Il titolo l'ho rubato a Troisi, e ne chiedo scusa a tutti.
E' un po' che non scrivo qualcosa sul blog e voi, i miei inesistenti lettori, starete sbavando in attesa di un mio nuovo racconto. Eccovelo,miei cari, ma attenti, fa paura e poi di notte avete gli incubi, si intitola:

PULIZIE

- Ciao ragazzo, forse un giorno ci rivedremo. – disse e rise sapendo che questo per Nicki non era una grande prospettiva – Buon lavoro, per stanotte. E buona fortuna per il futuro. – aggiunse e si chiuse la porta alle spalle lasciandolo solo nella casa ridotta a un campo di battaglia disastrato.
Il ragazzo si sedette in terra e si coprì gli occhi con le mani, piangendo per quello che era successo, per quello che avrebbe dovuto fare e per quello che gli sarebbe successo in futuro.
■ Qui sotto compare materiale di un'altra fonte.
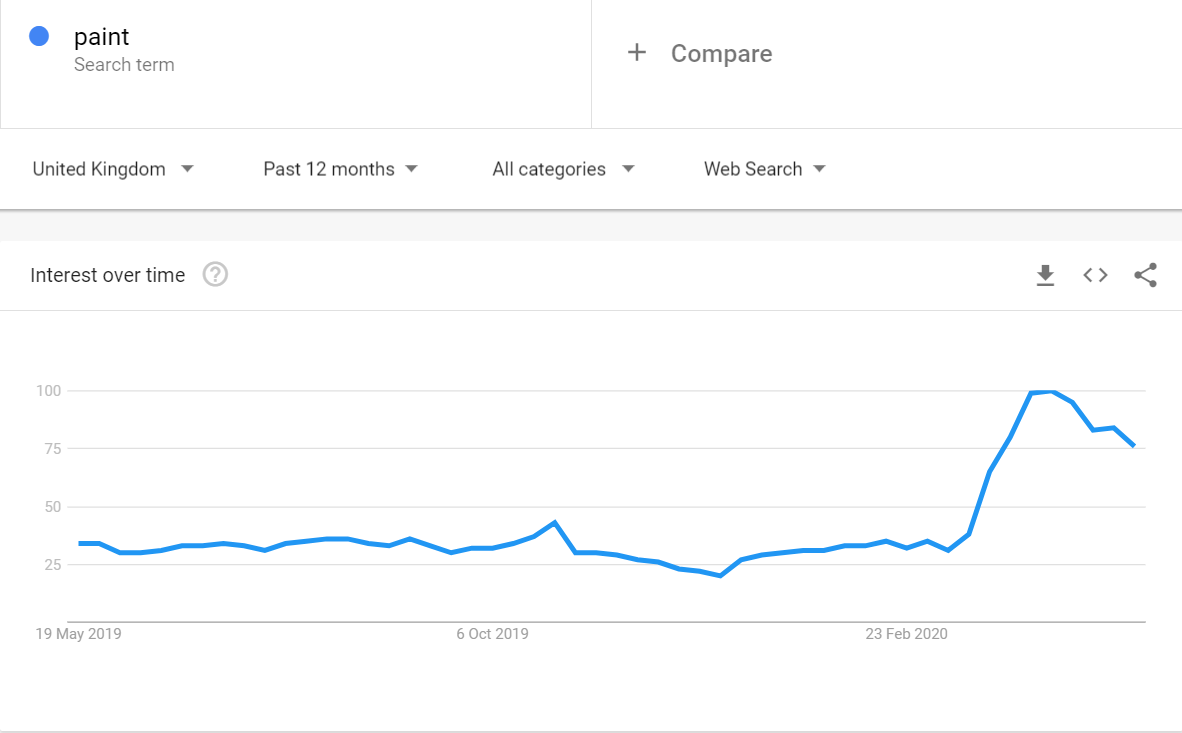Edit the paint search term
Image resolution: width=1182 pixels, height=733 pixels.
[102, 38]
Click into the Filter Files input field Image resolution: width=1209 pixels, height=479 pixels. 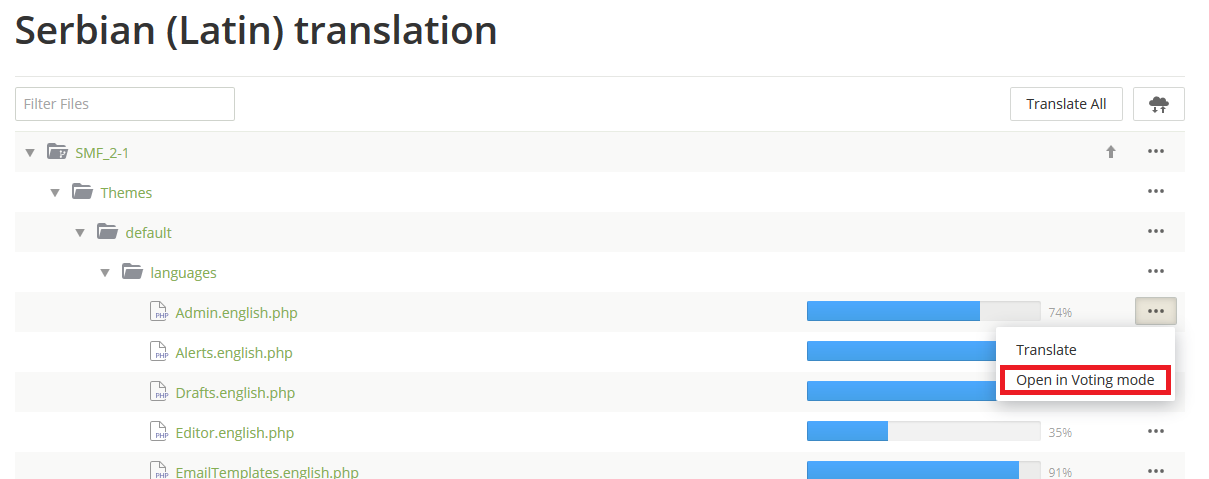tap(125, 104)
Poi si alzò e andò a prendere gli attrezzi di papà in garage, sperando di avere abbastanza pelo sullo stomaco per fare il suo dovere.
Tornando in cucina con la sega e l’ascia si sentì totalmente privo di forza ed ebbe una voglia incredibile di abbracciare la sua mamma, ma sapeva benissimo che sua madre non lo avrebbe abbracciato mai più, almeno al modo giusto, e si vergognò della sua debolezza, anche se era assolutamente comprensibile in un sedicenne nella sua situazione.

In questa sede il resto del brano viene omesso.